But there was every reason for Mr Sunak to stick with the original plan to keep his wife, Akshata Murty, well away from the political limelight. She had, after all, already been bruised by the controversy surrounding her non-resident status for the purpose of tax dodging. Surely he knows that being the prime minister’s spouse is the worst non-job in British politics.
It’s not just Ms Murty who has found this out the hard way, there is a long tradition of prime minister’s wives getting a bad press, the only question is how bad.
Wives tend to end up being stereotyped into one of two unflattering categories. If they are actively engaged in politics, as was the case with Carrie Johnson and Cherie Blair, they are accused of meddling and exerting undue influence on their husbands. Wives like Norma Major and Audrey Callaghan, who were resolutely not political players were quite wrongly dismissed as being mousey and irrelevant.
Prime minister’s husbands are thinner on the ground and, surprise, surprise, less subject to criticism. Mr Liz Truss largely escaped scrutiny but that was only because his wife was pushed out the door before anyone bothered to learn his name.
Philip May, married to PM Theresa May, had a much better run and managed to stay well in the background while continuing to work as an investment manager despite the inconvenience of his wife’s job.
Denis Thatcher, whose wife’s hallowed name is uttered in the Tory ranks with the reverence generally reserved for the sainthood, was a ‘real character’. He looked and acted like everyone’s idea of the golf clubhouse duffer haunting the bar. Mr T was a firm supporter of his wife’s views but came to suspect that many of her colleagues were pinkos.

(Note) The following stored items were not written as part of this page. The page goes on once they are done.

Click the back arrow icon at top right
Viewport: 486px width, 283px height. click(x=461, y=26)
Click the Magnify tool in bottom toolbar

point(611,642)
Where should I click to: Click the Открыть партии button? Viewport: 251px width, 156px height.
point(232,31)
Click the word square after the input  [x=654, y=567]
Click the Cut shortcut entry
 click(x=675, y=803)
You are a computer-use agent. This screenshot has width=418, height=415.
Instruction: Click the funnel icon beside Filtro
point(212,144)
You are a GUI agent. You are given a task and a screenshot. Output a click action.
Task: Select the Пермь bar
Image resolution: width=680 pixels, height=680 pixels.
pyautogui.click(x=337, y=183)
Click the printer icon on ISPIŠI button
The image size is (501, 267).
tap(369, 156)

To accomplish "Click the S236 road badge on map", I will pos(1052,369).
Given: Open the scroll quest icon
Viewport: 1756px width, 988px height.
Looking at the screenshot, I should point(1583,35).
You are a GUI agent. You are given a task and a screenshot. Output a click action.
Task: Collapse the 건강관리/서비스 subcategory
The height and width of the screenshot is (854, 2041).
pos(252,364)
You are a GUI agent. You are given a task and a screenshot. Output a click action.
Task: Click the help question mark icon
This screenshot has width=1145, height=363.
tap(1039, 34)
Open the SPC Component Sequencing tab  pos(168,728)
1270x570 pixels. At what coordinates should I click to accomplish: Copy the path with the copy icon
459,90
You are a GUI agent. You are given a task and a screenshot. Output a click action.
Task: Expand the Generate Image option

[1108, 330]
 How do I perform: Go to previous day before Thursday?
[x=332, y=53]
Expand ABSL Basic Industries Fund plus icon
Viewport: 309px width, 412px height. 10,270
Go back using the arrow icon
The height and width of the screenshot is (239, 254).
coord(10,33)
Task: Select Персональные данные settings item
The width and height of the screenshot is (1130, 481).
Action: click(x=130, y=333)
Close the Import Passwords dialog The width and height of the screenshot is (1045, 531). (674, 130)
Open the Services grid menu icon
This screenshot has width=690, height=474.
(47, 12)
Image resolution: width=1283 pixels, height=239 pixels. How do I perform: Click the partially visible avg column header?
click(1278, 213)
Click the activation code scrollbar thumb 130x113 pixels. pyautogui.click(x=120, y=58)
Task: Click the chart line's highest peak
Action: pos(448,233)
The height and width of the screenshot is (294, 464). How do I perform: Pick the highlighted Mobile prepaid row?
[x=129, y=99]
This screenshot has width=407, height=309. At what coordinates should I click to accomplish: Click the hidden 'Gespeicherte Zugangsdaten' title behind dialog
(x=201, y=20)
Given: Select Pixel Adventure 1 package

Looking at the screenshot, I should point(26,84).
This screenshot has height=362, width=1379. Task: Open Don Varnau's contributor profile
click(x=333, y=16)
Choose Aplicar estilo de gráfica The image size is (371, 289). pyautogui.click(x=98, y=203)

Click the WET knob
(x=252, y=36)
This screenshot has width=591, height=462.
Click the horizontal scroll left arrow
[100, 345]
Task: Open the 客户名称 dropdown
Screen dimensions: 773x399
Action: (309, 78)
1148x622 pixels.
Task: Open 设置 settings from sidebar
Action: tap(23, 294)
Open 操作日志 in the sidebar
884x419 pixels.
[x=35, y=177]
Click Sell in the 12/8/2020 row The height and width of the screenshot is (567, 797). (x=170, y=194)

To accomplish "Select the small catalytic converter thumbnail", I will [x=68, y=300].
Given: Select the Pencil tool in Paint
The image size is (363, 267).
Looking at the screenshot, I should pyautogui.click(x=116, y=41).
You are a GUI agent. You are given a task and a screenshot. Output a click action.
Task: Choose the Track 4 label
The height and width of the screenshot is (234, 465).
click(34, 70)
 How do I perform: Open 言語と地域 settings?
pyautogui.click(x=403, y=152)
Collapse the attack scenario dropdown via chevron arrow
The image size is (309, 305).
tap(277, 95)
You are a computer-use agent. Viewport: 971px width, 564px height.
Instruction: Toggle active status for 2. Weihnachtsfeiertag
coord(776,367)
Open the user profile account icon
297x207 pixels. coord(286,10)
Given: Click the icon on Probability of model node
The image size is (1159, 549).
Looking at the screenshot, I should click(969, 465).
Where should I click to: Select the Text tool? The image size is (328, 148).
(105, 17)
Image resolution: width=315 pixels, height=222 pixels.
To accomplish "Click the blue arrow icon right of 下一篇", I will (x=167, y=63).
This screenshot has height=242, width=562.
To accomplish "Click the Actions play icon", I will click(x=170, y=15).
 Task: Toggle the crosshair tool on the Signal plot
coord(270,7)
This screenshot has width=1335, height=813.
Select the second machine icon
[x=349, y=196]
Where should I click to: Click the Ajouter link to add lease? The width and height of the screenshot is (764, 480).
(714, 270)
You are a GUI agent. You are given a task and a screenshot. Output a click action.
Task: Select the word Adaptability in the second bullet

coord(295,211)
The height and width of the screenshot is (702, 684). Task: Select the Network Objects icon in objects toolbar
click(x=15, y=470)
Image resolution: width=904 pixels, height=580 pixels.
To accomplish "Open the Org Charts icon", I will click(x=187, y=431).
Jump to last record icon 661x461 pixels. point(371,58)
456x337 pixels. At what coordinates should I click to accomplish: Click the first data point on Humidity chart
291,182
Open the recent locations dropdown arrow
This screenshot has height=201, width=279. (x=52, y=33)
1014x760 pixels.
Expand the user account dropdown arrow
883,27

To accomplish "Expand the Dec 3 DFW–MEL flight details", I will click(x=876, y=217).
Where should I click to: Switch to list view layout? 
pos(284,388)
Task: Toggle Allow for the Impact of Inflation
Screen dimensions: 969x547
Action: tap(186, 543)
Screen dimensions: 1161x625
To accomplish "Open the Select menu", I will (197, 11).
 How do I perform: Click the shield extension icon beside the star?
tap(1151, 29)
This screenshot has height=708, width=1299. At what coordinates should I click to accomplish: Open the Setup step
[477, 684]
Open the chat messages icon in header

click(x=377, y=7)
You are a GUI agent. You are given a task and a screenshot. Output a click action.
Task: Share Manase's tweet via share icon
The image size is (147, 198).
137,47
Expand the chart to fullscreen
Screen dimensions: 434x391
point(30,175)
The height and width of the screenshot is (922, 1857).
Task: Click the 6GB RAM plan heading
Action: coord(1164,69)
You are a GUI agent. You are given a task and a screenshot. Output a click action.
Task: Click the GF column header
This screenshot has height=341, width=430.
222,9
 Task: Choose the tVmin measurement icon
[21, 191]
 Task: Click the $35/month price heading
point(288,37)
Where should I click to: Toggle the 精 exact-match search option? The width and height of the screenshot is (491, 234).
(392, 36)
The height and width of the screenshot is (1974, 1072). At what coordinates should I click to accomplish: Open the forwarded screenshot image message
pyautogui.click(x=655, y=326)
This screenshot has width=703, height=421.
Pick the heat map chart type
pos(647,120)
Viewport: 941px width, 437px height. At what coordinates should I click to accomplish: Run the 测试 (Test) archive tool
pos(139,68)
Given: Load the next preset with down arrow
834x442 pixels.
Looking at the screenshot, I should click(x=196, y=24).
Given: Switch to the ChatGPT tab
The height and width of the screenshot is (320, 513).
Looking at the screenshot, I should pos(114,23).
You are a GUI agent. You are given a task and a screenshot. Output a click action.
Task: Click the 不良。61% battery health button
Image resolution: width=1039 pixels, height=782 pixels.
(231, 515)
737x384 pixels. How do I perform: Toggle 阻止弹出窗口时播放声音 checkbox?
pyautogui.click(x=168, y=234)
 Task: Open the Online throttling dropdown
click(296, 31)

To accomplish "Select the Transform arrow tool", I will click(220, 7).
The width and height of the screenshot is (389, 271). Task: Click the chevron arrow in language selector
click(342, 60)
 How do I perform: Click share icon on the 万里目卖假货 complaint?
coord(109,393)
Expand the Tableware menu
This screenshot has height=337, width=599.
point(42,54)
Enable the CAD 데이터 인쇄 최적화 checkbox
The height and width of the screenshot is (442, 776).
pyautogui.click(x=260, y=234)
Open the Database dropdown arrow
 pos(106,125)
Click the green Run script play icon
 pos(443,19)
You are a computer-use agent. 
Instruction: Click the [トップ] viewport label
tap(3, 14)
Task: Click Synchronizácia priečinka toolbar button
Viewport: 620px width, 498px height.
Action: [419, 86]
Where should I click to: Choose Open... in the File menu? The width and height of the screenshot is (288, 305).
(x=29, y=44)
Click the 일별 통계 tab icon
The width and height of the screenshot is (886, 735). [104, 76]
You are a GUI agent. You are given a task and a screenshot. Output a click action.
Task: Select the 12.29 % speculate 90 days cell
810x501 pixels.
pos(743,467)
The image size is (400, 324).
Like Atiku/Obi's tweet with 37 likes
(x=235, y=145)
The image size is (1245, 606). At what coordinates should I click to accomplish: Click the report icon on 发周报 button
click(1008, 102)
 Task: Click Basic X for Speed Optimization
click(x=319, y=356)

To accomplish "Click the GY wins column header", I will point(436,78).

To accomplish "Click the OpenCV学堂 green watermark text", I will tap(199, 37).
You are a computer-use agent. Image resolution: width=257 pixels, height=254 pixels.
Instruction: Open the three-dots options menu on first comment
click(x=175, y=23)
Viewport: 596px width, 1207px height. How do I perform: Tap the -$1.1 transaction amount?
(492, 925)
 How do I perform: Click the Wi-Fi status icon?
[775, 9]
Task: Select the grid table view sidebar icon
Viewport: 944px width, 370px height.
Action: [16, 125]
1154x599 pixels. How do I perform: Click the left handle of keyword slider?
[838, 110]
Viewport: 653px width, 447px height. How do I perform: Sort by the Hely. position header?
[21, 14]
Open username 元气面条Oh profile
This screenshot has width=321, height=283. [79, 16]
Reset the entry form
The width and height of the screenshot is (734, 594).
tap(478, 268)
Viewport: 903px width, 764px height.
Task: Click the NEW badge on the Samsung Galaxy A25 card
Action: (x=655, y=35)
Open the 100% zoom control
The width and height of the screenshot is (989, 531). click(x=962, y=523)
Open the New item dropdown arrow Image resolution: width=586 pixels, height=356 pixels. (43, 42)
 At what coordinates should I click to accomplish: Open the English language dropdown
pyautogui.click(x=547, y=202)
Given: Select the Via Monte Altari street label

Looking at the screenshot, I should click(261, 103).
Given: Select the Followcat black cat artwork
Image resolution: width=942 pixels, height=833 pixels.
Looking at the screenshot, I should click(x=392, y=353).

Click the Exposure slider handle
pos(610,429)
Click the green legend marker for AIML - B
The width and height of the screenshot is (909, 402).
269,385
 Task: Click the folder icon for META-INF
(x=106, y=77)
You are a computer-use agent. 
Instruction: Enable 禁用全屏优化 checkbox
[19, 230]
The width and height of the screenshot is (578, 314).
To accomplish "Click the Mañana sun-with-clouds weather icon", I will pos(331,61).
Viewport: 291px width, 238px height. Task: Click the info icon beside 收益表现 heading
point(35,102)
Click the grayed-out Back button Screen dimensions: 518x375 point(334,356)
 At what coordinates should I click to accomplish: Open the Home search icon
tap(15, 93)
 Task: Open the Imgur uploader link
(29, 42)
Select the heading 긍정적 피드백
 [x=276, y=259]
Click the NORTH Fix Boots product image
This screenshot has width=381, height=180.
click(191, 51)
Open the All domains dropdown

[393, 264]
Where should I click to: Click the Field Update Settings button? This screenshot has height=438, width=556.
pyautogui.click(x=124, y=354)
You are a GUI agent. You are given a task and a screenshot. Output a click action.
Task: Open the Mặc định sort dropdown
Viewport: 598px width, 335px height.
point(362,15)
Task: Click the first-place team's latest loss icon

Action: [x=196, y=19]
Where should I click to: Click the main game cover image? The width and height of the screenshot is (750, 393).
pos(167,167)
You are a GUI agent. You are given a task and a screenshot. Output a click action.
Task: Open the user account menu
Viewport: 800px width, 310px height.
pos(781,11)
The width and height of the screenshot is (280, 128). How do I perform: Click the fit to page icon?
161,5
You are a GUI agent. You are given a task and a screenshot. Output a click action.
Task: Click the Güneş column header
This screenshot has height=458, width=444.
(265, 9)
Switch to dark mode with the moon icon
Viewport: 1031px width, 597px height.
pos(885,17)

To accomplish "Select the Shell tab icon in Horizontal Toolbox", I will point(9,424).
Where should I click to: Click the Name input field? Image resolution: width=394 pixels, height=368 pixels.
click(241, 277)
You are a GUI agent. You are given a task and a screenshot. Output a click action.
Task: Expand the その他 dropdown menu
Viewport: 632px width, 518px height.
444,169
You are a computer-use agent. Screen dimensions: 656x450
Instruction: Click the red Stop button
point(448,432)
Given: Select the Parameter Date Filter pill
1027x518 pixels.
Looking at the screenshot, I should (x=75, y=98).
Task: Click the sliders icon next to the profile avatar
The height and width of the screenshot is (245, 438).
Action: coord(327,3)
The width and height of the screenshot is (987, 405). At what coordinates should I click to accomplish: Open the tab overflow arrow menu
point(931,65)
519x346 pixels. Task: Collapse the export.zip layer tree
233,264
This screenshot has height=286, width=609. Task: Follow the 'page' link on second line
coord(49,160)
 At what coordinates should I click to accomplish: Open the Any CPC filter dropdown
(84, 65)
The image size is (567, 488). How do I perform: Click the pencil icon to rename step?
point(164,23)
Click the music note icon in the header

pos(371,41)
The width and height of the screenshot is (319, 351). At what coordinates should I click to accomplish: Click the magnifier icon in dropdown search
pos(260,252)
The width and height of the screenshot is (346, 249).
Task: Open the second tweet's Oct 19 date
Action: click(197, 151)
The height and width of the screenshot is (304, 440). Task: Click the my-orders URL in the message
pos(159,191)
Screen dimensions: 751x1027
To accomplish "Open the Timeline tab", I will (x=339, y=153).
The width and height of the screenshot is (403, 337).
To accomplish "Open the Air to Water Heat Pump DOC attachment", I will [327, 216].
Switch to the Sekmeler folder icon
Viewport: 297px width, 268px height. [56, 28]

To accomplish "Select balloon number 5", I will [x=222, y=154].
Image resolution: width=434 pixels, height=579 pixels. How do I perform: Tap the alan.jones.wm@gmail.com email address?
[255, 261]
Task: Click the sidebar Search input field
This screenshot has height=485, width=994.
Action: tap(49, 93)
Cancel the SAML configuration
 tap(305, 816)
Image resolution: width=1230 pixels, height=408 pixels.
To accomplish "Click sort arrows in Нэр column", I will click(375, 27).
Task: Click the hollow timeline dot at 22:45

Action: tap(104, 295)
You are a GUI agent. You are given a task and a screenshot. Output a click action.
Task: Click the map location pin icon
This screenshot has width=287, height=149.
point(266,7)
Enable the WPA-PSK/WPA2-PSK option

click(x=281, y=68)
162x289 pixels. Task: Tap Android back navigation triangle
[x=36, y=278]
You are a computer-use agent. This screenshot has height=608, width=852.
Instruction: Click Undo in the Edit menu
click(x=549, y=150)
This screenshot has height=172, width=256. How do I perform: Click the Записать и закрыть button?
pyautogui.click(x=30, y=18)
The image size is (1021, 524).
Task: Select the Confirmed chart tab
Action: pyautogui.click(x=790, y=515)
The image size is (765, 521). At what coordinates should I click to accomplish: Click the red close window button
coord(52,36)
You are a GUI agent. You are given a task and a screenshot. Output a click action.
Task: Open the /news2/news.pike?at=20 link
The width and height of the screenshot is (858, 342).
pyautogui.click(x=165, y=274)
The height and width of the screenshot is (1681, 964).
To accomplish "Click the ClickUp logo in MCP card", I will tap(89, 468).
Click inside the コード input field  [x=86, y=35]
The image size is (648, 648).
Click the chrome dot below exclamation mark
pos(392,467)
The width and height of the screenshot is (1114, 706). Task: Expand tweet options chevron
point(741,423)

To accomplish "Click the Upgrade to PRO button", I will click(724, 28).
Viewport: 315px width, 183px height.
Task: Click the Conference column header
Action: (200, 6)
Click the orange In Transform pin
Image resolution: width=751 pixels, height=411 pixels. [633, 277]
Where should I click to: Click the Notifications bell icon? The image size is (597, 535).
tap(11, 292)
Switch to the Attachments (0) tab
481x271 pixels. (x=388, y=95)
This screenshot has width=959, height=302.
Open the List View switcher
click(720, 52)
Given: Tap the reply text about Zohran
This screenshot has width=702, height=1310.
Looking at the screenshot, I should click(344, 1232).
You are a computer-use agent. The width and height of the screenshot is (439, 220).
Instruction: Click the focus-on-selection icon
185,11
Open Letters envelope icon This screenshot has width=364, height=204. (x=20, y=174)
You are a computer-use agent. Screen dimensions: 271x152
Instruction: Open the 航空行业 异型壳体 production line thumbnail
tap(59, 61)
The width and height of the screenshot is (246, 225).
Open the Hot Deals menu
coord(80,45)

I met him once during a prime ministerial stopover in the Malaysian capital Kuala Lumpur, when he mistook me for a waiter as he placed an order for a G & T. Explaining that I was a journalist, he sniffed with disappointment and continued his search for a reviving beverage. I can confirm that he almost perfectly lived up to his caricature.
Back at Number 10 spouses are not given a title, although they are often mistakenly described in the media as being ‘First Ladies’ following the official American designation of the President’s wife. First Husband has yet to emerge as a thing, although I am still wondering what would have happened had Hilary Clinton secured the presidency and Bill Clinton followed her into the White House as First Former President Gentleman or whatever. Presumably it was this complexity over titles that contributed to Ms Clinton’s defeat.
As First Lady however Hilary Clinton had quite a role helped along by an office with some 20 staffers plus volunteers. The British prime ministerial spouse barely gets a desk and, at most, one ‘advisor’.
It hardly seems fair, not least because, like or not, the British spouses are often wheeled out for official duties. They are also expected to do good works and, of course, to smile on demand.
Thankfully the British media is decent enough to leave the prime minister’s offspring alone, unless, like the total tosser Mark Thatcher, their aberrant behaviour breaks the code of silence.
Lamentably even the best behaved spouses are given no slack. Like the royal family they are not expected to express views or comment on views attributed to them. This opens the door to lavish speculation which is met with sealed lips.
The dismal truth is that public figures, especially heads of government, cannot realistically expect their families not to suffer for their ambition. The degree of suffering is up to them.
It’s sad that Rishi No Mates could have found no one else to introduce him to the warring tribe that is the Conservative Party. His rash alternative, pushing his wife on stage, will most likely not turn out to be his best idea alongside an impressive list of other bad ideas.
Idiot of the Week
That would be anyone who questioned this Substack’s fervent support for the people of Old Oak Common who were dazzled by the prospect of the hi speed railway from Birmingham landing on their doorstep. Rishi Sunak has promised to stick with the original plan of termination at Euston Station, so it is safe to assume that this will not happen, not least because he put a big ‘but’ into his announcement, stipulating that it could only go to Euston if other folk could be persuaded to pay for it. So Old Oak Common can confidently contemplate a new and glorious future.